New Delhi, Jan. 15: The project of running evening out-patient departments (OPDs) in hospitals has run into trouble, barely seven days after health minister Shatrughan Sinha declared it open.
The two major obstacles in the way of the project are: Sinha has announced the project but is clueless about the source for its funding, and around 800 resident doctors at AIIMS have declared a near non-cooperation stir, protesting against the additional load and financial uncertainty.
Evening OPDs are functioning in four of Delhi’s leading hospitals — AIIMS (All-Indian Institute of Medical Sciences), Safdarjung Hospital, Ram Manohar Lohia Hospital and Lady Hardinge Medical College.
“There has been a very good response. Patients begin queueing up from 2 pm though the OPDs open at 5,” said a nurse on duty at an AIIMS evening OPD. The OPDs exist in the departments of surgery, medicine, paediatrics, gynaecology, psychiatry and ENT.
The health ministry’s circular to the hospitals says: “The existing staff from respective departments will be deployed on an equitable roster basis in the evening OPDs till such time as additional regular staff are provided.”
The circular also says that an honorarium will be paid to the specialists, medical officers, paramedics and other staff. The amount ranges from Rs 500-600 a day for the medical officer and the senior resident specialist and a uniform Rs 250 for the paramedical staff.
The health ministry claims that a part of the funds will come from the World Health Organisation’s (WHO) project for non-communicable diseases. The government circular says: “The staff component covered by the WHO biennium project will draw the honorarium from the WHO support.”
WHO officials, however, clarified that the organisation has strict rules against diversion of its funds to a project other than that specifically allocated for.

## RECORDED INFORMATION
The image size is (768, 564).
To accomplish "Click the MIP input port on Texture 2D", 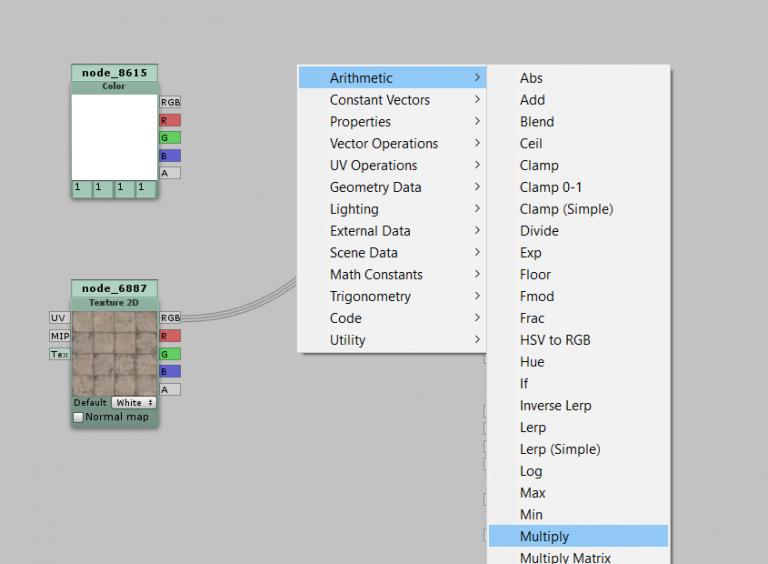I will click(x=59, y=336).
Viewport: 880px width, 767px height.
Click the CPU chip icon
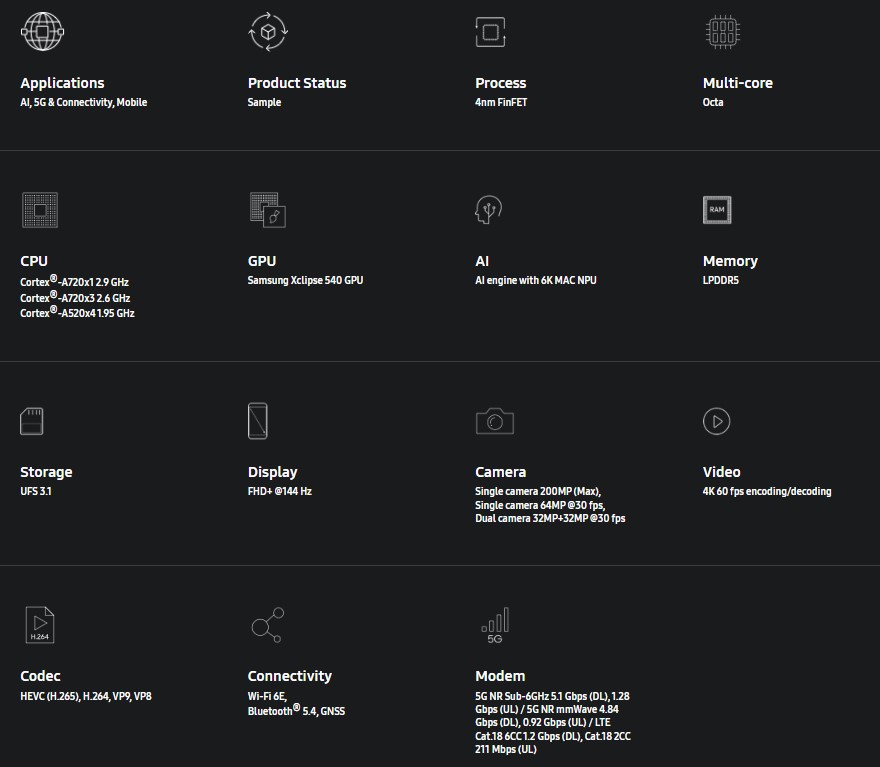(x=40, y=210)
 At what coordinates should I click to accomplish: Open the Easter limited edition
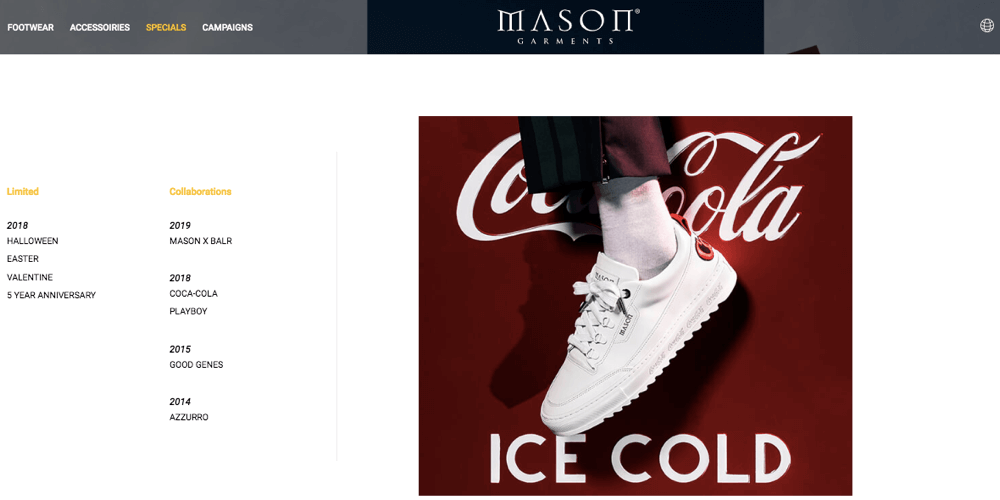[x=23, y=259]
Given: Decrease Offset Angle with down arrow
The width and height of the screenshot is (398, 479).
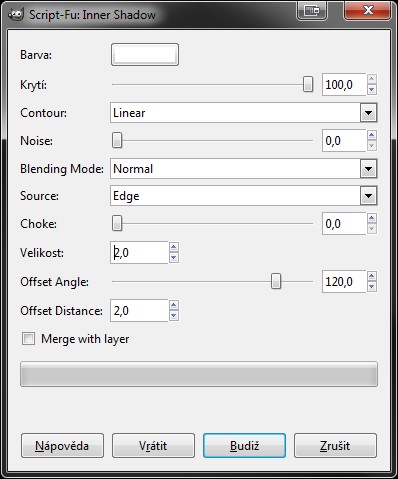Looking at the screenshot, I should coord(372,286).
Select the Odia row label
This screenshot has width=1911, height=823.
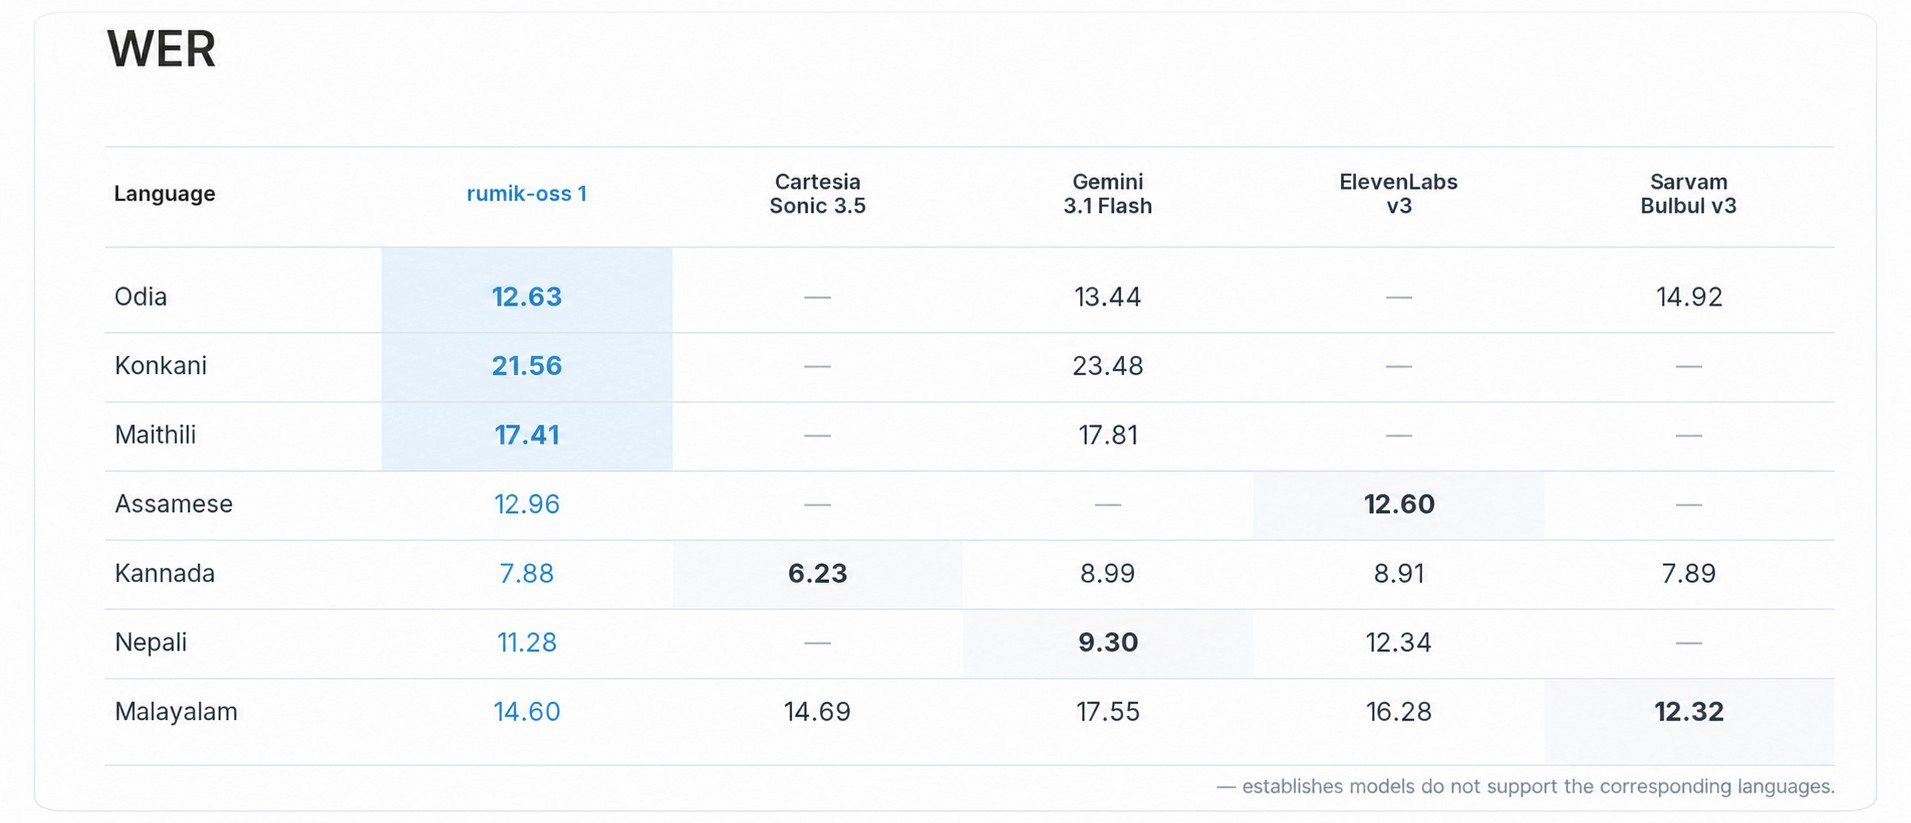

## TASKS TO CARRY OUT
A. From the evening OPD report, repeat word for word the portion starting at "Evening OPDs are" up to and including "psychiatry and ENT.".
B. In the evening OPD report, how many resident doctors at AIIMS declared a near non-cooperation stir?
C. List every department that the evening OPD report says has an evening OPD.

## WRITTEN RESPONSES
A.
Evening OPDs are functioning in four of Delhi’s leading hospitals — AIIMS (All-Indian Institute of Medical Sciences), Safdarjung Hospital, Ram Manohar Lohia Hospital and Lady Hardinge Medical College.
“There has been a very good response. Patients begin queueing up from 2 pm though the OPDs open at 5,” said a nurse on duty at an AIIMS evening OPD. The OPDs exist in the departments of surgery, medicine, paediatrics, gynaecology, psychiatry and ENT.

B. Around 800

C. Surgery, medicine, paediatrics, gynaecology, psychiatry, ENT